**Set problem A**: Translate this sentence from the crime white paper excerpt into Spanish: "Treatment of those offenders seemed to require multi-dimensional approach to solve such problems connected in a multiple/complex manner."
**Set problem B**: Edit the crime white paper excerpt from "The problematic behavior" to "connected in a multiple/complex manner.", changing "delinquent friends" to "criminal acquaintances" throughout that span.
**Set problem C**: According to the crime white paper excerpt, what were the backgrounds to the drug problems?

White paper on crime 2011 Part7/Chapter6/Section2/6
Delinquencies/offences committed by juveniles/young offenders derive from various problems, including dispositional problems and environmental problems at the different levels that include their family, school, workplace, and local community, etc., in a multiple/complex manner.
The problematic behavior of offenders of the special research just before the criminal conduct, in a quite few cases, varied from association with delinquent friends to gambling, debt and other problems, and in most cases these problems were combined in a complex manner. The backgrounds to the drug problems were also association with delinquent friends (Fig. 7-3-3-3-7). Treatment of those offenders seemed to require multi-dimensional approach to solve such problems connected in a multiple/complex manner.

**Raw data**:
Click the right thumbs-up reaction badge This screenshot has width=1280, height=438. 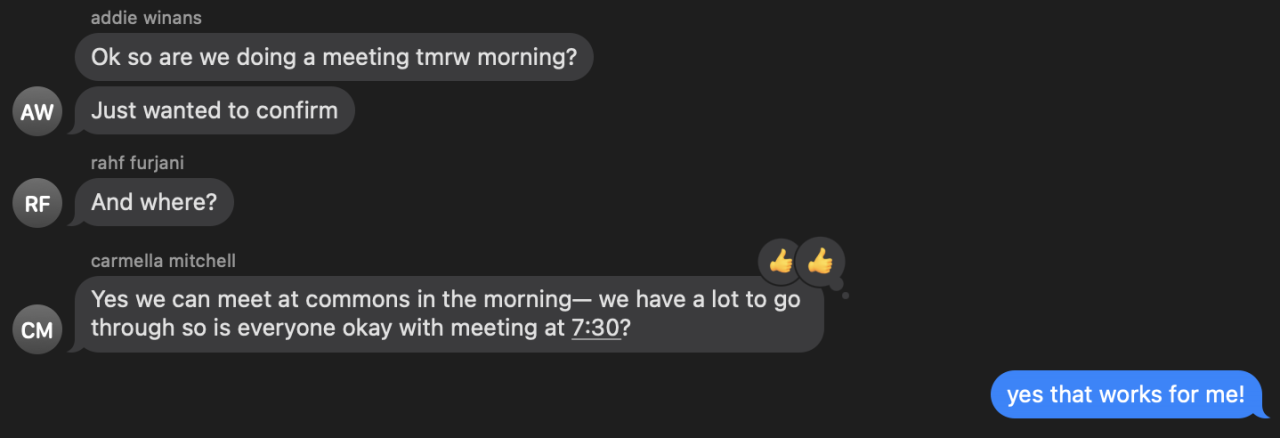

**Written answer A**: El tratamiento de esos delincuentes parecía requerir un enfoque multidimensional para resolver tales problemas, relacionados entre sí de manera múltiple y compleja.

**Written answer B**:
The problematic behavior of offenders of the special research just before the criminal conduct, in a quite few cases, varied from association with criminal acquaintances to gambling, debt and other problems, and in most cases these problems were combined in a complex manner. The backgrounds to the drug problems were also association with criminal acquaintances (Fig. 7-3-3-3-7). Treatment of those offenders seemed to require multi-dimensional approach to solve such problems connected in a multiple/complex manner.

**Written answer C**: Association with delinquent friends.